Descripción de la tarea
Según la reseña de Blackthorn, ¿por qué un western siempre merece la pena?

┌─ Texto de lectura

El resultado final es, por ello, más decepcionante de lo que uno esperaría hacia la mitad del metraje de Blackthorn Sorprende que la veneración mostrada hacia el personaje de Cassidy no se corresponde con el final, dónde el personaje es elipsado y sustituido por su antigua némesis a la que los años han reducido a un espantajo, más fuera de lugar que el propio bandido. Es en el patetismo de este Mckinley (de nuevo un Stephen Rea roba escenas, aun en un rol incómodo y un tanto incongruente) dónde debería reflejarse la grandeza de Cassidy. Y no se consigue.
Tal vez se desprenda de mis comentarios que la película es un fracaso. En absoluto. Se trata de dos puntos que debilitan la propuesta y que le arrebatan la identidad en su esfuerzo por ser algo más, de acercarse a sus antecesores, aunque sea a marchas forzadas. Pero, en cualquier caso hay que agradecer a Gil su valentía y reconocer que, aun estando lejos de una propuesta más próxima en el tiempo como era Appaloosa, el resultado es más que válido. Gil lo ha defendido con energía. ¿Por qué un western? Porque el género del western nos plantea siempre dudas morales y nos delimita posturas de dignidad. Por eso un western siempre merece la pena. Por eso Blackthorn, pese a su crisis de identidad, merece la pena.

└─
┌─ Información

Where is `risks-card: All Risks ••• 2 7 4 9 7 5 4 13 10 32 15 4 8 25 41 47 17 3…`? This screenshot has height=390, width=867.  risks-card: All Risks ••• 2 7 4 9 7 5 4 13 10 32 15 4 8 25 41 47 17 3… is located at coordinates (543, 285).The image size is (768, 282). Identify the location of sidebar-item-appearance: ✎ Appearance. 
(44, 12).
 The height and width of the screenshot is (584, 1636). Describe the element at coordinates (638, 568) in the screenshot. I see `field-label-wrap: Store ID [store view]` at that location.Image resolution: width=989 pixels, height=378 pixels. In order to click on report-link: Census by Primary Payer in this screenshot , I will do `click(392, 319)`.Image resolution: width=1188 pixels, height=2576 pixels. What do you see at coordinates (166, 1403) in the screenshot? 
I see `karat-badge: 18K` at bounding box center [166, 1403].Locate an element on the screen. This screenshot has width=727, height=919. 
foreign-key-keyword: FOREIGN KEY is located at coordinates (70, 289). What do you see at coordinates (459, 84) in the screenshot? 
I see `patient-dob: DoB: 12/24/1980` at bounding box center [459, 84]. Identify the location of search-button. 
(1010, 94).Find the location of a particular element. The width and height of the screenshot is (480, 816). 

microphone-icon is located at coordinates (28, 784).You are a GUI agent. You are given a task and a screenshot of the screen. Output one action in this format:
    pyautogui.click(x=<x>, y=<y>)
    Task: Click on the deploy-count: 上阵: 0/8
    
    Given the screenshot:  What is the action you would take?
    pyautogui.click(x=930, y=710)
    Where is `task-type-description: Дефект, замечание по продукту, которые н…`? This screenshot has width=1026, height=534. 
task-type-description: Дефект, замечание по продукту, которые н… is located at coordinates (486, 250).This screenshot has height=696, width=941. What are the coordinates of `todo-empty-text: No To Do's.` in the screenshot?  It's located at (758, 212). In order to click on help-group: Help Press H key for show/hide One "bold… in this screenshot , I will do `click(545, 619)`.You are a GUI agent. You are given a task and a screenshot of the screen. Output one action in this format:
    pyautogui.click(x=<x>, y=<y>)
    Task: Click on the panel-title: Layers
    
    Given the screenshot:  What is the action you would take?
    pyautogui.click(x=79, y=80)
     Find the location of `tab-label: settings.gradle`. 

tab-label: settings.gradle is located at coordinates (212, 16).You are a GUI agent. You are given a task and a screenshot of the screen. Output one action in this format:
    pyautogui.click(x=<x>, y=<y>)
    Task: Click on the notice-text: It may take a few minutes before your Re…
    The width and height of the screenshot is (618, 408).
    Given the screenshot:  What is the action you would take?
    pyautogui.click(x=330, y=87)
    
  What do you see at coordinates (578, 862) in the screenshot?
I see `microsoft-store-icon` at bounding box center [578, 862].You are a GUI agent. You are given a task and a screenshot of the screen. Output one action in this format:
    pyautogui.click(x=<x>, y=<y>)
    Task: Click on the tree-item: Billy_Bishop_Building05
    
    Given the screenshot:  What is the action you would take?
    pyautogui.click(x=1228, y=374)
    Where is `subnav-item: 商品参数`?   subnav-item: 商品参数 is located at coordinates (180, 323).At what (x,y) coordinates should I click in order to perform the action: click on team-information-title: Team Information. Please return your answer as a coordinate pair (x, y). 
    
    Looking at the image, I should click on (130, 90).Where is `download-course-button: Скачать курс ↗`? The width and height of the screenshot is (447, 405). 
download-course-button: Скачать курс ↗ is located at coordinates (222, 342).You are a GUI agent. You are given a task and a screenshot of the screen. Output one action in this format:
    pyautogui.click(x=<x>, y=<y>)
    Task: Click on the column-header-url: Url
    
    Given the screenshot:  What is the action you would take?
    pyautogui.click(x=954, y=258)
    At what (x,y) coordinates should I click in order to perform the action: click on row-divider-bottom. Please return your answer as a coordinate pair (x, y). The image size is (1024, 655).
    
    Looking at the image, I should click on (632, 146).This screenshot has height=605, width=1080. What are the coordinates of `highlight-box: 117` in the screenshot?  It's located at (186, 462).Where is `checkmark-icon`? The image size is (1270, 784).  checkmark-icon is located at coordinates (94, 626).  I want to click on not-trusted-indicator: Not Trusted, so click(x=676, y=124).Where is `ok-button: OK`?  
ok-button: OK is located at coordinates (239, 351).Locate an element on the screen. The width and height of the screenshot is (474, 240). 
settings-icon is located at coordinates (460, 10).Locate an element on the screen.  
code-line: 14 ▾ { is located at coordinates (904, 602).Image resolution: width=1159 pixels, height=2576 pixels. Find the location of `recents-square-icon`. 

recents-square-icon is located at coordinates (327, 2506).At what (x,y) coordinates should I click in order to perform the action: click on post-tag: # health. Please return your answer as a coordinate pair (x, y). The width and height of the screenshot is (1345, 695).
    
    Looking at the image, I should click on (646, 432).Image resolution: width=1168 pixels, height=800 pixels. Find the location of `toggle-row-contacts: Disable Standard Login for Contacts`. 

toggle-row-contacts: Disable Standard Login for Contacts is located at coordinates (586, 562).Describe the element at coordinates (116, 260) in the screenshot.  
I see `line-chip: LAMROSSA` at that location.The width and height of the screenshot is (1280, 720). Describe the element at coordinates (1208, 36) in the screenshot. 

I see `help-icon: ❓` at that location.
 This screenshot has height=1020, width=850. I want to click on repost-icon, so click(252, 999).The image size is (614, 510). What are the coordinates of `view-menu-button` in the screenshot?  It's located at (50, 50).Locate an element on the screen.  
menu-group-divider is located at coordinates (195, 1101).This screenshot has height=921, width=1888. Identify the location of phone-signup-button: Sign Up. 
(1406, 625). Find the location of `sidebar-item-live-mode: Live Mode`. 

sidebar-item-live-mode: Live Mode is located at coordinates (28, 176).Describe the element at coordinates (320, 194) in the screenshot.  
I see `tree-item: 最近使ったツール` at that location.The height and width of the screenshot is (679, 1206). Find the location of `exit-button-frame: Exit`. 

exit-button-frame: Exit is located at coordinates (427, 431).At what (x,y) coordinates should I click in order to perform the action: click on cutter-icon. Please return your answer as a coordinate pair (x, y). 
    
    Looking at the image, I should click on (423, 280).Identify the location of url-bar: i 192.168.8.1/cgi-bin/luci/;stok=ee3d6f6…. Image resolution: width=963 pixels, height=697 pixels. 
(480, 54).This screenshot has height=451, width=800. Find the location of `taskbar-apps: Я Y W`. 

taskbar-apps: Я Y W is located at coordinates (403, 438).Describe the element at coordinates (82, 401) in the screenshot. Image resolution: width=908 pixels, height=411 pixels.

└─

Respuesta escrita
Porque el género del western plantea siempre dudas morales y delimita posturas de dignidad.